_WHAT THE EXERCISE ASKS_.
Extract the first line through the line containing "Select Hurricanes 2.00 moneyline odds" from the listing below, exactly as written.

_THE INPUT_.
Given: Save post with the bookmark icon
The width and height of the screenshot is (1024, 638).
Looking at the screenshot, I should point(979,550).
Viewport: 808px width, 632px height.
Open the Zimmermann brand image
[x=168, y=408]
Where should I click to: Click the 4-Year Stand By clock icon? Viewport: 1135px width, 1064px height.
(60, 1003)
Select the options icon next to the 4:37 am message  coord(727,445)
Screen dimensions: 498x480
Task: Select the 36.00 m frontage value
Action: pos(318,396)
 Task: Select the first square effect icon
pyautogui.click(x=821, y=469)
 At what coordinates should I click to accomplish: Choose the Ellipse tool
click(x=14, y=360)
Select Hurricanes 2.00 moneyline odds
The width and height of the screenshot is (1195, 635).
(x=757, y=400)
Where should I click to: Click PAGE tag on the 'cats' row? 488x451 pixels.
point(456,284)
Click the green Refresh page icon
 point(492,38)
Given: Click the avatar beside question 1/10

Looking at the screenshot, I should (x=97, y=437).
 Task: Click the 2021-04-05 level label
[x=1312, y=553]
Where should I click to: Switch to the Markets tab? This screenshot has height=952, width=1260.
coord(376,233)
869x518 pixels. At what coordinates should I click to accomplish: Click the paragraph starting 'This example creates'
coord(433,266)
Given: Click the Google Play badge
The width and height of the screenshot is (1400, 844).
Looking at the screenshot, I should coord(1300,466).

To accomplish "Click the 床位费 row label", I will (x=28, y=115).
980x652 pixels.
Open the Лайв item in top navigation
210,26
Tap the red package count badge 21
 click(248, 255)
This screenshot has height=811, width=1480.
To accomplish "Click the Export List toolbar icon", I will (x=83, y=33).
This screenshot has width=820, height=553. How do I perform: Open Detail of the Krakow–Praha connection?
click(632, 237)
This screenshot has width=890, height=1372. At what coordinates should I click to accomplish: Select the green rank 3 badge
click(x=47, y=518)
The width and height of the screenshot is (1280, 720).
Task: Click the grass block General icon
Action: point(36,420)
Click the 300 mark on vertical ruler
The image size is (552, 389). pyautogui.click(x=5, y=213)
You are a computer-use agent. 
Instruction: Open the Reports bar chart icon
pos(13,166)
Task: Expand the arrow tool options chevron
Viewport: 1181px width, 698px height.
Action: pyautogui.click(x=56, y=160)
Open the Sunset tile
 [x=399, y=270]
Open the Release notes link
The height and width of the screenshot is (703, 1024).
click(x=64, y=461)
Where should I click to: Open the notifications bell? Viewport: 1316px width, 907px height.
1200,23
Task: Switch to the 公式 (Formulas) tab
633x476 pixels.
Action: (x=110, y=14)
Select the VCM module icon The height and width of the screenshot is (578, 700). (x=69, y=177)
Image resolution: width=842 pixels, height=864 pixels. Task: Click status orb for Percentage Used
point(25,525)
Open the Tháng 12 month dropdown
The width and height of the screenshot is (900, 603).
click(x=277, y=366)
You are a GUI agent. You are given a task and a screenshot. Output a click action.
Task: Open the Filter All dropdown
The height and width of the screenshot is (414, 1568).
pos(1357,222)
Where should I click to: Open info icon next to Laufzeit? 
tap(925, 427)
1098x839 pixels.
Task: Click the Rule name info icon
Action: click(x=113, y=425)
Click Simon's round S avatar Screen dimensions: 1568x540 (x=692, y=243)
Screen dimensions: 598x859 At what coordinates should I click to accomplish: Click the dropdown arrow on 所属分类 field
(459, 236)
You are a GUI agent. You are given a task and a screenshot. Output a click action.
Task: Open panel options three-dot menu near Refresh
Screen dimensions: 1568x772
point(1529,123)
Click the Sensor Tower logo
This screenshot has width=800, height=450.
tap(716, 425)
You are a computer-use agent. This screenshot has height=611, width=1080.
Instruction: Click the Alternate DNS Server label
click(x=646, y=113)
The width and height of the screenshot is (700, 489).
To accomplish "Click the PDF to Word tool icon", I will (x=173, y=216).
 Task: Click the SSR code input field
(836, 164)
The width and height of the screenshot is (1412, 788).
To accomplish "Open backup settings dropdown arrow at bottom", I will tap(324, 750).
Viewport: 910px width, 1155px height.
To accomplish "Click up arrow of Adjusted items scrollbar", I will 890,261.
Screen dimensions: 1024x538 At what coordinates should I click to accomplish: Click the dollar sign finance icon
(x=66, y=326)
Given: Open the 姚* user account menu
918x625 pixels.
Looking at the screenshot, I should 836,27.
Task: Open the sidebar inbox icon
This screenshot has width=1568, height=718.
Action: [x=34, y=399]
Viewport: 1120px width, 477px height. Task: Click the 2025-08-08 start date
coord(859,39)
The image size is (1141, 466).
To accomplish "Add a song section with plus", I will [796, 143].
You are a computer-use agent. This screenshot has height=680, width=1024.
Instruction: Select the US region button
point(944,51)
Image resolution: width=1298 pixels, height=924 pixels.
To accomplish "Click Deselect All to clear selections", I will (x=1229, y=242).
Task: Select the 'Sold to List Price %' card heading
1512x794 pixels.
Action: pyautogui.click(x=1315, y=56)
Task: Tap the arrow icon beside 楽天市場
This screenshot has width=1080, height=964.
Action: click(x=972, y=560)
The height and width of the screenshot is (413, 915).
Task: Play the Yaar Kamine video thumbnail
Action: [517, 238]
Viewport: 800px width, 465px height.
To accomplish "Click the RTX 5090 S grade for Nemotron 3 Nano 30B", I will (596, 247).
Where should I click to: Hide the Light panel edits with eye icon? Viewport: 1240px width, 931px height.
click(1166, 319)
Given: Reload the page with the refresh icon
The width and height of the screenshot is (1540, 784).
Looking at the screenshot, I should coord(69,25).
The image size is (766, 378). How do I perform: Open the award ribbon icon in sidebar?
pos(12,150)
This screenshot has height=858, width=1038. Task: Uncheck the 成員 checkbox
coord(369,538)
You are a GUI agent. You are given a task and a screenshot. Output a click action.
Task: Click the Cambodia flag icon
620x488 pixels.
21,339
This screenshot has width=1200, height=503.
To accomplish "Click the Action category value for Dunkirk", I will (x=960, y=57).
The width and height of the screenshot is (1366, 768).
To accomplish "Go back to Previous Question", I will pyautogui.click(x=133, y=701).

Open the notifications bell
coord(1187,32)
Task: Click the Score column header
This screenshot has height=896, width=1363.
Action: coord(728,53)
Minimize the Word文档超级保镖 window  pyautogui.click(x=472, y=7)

_YOUR RESPONSE_.
Given: Save post with the bookmark icon
The width and height of the screenshot is (1024, 638).
Looking at the screenshot, I should point(979,550).
Viewport: 808px width, 632px height.
Open the Zimmermann brand image
[x=168, y=408]
Where should I click to: Click the 4-Year Stand By clock icon? Viewport: 1135px width, 1064px height.
(60, 1003)
Select the options icon next to the 4:37 am message  coord(727,445)
Screen dimensions: 498x480
Task: Select the 36.00 m frontage value
Action: pos(318,396)
 Task: Select the first square effect icon
pyautogui.click(x=821, y=469)
 At what coordinates should I click to accomplish: Choose the Ellipse tool
click(x=14, y=360)
Select Hurricanes 2.00 moneyline odds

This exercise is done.